I love all the warm messages. I thought I’d follow up now that it’s been 6 months since I answered the ad.
I’m LOVING this music. I bought a bass to play punk. I had no idea I’d fall in love with jazz so quickly. It’s complex and difficult, but I’ve seen HUGE progress in my playing in the past 6 months. I don’t think I would be where I’m at if I hadn’t answered the ad.
The keys player (who hired me) has been an amazing jazz mentor and though he doesn’t know much about bass, he’s introduced me to all sorts of jazz concepts and taught me the theory along the way. I got super lucky.
We have our first “gig” coming up at the end of October. It’s a house party for friends and family, but we are treating it like a very real gig. I’ll check back in some day when I have more to share.
We haven’t fully fleshed that out yet, but here’s the songs we’ve worked on and are considering:
Just the Two Of Us, Black Orpheus, Road Song, Wave, Quiet Nights of Quiet Stars, Blue Bossa, Georgia On My Mind, My Funny Valentine, Sunny, What a Wonderful World, Moonflower, Once I Loved, Desafinado, Fly Me To the Moon, Autumn Leaves, and an original or two.
We play very few of these as written. The bossas we play pretty straight. Most things we try to “funk up” a bit. My favorite is Georgia with a slow funk groove.
Thanks CD,
Always interested in set list choices, especially groups with an instrumental focus. Here’s our set list that started with easy arrangements to get me ‘back in shape’ after a 50 year bass-playing hiatus…
Original, Peter Gunn (if good enough for ELP and Jeff Beck it was good enough for me), Madison Time (from the Jude Law/Johnnie Walker video), Watermelon Man, So What, Day Tripper, Morning Dance, Original, No Mercy For Me, Human Nature.
Obviously not bar band material… been there/done that/ won’t do it again. This time it’s for fun, playing music we want to play, even if it means booking and promoting our own performance dates and funding studio time for a CD. We did both with no goal of fame or fortune, just playing music that makes us smile.

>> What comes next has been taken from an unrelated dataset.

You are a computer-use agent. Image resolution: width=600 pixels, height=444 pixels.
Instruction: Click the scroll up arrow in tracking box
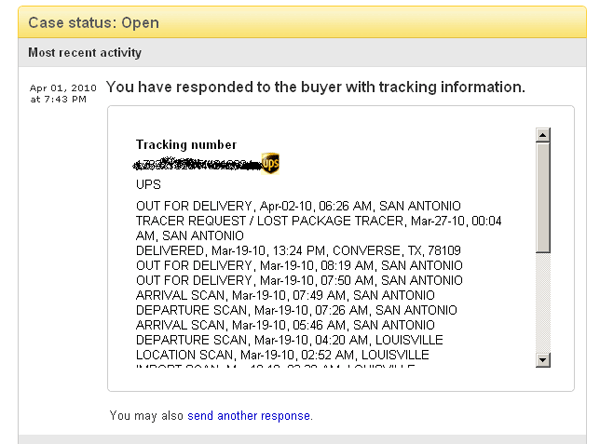coord(542,133)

Love your “terrified to best time” adventure. Lead the way. It’s an inspiration for others.
Congratulations! Your story is very inspiring and uplifting! It seems playing with others is a boost on learning. And it is interesting that though you started learning bass to play punk, you are learning and playing jazz and enjoying it.
I don’t have yet personal experience with playing with others, and I only started learning bass a few months ago. But my taste in music has broadened a lot lately. If the bass line is interesting, I can have fun with playing funky grooves. To give a context, my favourite genres are postpunk, grunge and rock. But bass create bridges leading anywhere, whenever the bass line is good!
That’s what I thought when I read that But I think you can change the “little boring”-impression into “quite easy and providing the opportunity to focus on other stuff and enjoy differently”-attitude.
We are looking for a drummer and decided to record some demos for prospects to hear and see if they’d be a good fit for us.
I’m pretty happy with my playing here. It’s a bit too repetitive and I want to change it up some on the repeats, but overall I think I did okay. This was the second take and I don’t believe anything needed to be corrected for timing. There’s probably some compression making my plucking sound more consistent. I’m not sure. I didn’t ask my band mate what he did to mix this.
Impressive first effort. I discovered Brazilian music through Stan Getz, and became a big fan of João Gilberto and Antônio Carlos Jobim, and many other Brazilian artists.
As an aside, I discovered the Brazilian band Uakti (pronounced something like “wah-KA-chi”), a side project for group of professional orchestra musicians who use regional and self-made instruments, from hearing this song as a backing track to the closing credits for Rush’s Rush in Rio concert video.